So I just had some pictures taken by a professional studio, probably the first since I was a little kid. I've always had a weird thing about having my picture taken. I think that I can't take a good one, and as a consequence I can't. Always something stiff or awkward about it: a smile that looks like it is losing it around the edges, a grin a little too forced, or a no smile flat affect that looks pretty much like a mug shot.
At one point I had a license picture that was almost pleasant, but then when I went to get the new "enhanced" one, the pic they took makes me look like an unhappy corpse. I envy people like my spouse who can never seem to take a bad one.
I wonder how much of my issue with it is fearing that the camera sees things that I don't want to be seen, like an indigenous primitive in some barely explored place being afraid that the camera will snatch their soul. I think it is true that the face is a map of a life's experience. It's all there to be read. The thing is that most of the time it is in animation and there isn't that moment of stillness that lets you see under the surface. Photographs freeze that moment.
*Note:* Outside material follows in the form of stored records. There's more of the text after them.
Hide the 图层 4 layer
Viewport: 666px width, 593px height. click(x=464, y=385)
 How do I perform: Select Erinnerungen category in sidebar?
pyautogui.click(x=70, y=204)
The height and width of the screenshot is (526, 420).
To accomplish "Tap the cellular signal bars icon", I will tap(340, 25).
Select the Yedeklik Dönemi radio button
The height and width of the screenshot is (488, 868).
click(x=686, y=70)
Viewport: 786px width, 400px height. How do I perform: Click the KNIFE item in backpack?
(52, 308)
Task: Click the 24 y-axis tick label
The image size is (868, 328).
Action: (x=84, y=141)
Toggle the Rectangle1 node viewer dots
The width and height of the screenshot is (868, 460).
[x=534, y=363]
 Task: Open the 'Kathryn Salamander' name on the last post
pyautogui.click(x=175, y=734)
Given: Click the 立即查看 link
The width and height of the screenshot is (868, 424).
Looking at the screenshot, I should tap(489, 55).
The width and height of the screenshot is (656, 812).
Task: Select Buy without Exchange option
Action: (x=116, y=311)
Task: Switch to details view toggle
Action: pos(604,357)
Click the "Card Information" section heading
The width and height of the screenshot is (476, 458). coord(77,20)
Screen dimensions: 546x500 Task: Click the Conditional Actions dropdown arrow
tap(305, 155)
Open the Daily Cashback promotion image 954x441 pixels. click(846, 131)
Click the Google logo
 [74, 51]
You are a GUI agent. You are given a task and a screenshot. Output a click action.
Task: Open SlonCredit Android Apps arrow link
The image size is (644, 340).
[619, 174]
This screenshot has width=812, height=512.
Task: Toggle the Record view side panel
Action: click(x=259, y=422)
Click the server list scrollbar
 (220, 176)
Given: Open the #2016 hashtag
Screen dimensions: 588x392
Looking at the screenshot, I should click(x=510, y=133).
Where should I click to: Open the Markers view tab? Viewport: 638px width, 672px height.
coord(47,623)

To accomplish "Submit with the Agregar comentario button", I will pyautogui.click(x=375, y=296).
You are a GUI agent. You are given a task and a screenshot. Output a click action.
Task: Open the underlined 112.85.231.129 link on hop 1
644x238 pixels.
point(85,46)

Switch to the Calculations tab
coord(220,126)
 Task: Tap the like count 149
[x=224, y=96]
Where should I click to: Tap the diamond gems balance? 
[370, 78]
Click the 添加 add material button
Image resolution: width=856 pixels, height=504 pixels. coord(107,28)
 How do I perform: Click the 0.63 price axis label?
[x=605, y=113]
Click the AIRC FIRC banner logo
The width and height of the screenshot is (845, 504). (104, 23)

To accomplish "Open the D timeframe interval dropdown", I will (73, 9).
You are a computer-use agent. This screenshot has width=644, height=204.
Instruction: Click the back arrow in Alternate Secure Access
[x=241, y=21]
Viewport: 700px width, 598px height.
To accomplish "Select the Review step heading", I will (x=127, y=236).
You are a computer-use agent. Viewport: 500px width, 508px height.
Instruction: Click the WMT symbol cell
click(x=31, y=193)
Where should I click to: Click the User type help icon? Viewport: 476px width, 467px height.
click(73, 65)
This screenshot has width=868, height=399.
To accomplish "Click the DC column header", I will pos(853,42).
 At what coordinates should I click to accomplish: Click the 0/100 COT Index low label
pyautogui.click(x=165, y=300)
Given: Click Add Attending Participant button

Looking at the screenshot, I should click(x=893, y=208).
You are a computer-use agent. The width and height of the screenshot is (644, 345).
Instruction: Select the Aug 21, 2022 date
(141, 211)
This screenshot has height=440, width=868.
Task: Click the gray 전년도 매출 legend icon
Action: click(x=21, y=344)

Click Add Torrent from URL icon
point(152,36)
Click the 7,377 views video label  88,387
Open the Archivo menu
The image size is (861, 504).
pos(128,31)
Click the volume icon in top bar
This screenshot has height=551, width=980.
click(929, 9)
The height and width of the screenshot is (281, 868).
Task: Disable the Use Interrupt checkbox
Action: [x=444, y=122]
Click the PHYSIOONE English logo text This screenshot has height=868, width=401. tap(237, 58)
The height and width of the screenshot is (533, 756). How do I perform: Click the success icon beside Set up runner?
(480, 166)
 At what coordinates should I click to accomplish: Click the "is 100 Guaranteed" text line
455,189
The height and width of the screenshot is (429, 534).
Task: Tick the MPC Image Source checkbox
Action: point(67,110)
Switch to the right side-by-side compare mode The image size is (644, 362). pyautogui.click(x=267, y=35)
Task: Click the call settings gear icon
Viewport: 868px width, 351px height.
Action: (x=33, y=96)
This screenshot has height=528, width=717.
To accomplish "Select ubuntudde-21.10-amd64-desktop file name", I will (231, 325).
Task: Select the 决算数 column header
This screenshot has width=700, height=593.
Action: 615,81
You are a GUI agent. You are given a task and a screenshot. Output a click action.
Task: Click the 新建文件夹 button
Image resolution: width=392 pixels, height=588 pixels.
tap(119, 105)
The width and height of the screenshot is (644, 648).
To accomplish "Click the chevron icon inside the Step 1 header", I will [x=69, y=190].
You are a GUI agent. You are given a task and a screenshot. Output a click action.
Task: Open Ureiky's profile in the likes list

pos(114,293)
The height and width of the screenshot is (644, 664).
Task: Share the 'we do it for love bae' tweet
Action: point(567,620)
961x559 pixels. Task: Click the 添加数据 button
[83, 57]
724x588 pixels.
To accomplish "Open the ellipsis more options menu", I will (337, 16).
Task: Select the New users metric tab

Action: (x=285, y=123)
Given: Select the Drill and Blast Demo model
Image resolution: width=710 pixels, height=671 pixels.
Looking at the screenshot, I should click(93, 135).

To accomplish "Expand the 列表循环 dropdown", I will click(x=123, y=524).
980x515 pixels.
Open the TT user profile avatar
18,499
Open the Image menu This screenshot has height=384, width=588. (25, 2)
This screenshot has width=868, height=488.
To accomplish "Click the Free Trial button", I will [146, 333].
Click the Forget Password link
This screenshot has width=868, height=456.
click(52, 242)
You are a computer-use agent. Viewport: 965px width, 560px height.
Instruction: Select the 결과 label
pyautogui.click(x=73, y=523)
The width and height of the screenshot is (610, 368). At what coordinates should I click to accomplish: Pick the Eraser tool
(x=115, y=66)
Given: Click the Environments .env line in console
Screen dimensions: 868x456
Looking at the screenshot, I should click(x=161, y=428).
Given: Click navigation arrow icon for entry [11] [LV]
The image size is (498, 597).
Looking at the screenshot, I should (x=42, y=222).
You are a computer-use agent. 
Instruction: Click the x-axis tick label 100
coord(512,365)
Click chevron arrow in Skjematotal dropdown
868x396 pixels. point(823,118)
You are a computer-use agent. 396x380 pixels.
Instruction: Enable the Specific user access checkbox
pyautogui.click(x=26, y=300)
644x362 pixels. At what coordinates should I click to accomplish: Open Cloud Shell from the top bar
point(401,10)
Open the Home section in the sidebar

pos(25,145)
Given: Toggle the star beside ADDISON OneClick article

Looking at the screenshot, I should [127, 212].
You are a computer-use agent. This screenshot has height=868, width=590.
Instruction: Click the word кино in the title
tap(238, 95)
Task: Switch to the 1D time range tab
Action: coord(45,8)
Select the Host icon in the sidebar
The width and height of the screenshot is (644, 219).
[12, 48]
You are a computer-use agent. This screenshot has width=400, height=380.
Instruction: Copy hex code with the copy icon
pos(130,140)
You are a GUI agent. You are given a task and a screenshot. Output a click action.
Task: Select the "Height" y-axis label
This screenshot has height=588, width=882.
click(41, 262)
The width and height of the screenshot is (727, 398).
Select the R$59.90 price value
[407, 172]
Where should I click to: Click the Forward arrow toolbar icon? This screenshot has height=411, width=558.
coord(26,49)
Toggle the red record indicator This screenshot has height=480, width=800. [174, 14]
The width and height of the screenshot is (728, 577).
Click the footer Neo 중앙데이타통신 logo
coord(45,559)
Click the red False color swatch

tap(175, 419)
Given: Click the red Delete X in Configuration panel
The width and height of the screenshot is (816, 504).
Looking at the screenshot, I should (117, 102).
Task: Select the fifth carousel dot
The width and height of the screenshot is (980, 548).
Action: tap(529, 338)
Given age there is more to the map, more to be revealed. I saw a recent picture of someone I have known since 1963. They're not a close friend. Could have been once, but it didn't happen. Their life of privilege leaves a blandness to the face that is startling. Another acquaintance's online portrait shows their scrappiness and energy coming through their eyes.
Well, I'm looking at the one from my shoot that I like the best. There's no smile or grin. The look is serious but the face seems very open, the gaze straight on. The woman at the studio said something about "someone you can trust." I think there is a lot of experience in that face, maybe even some wisdom, and maybe it's settled enough to finally take a good picture.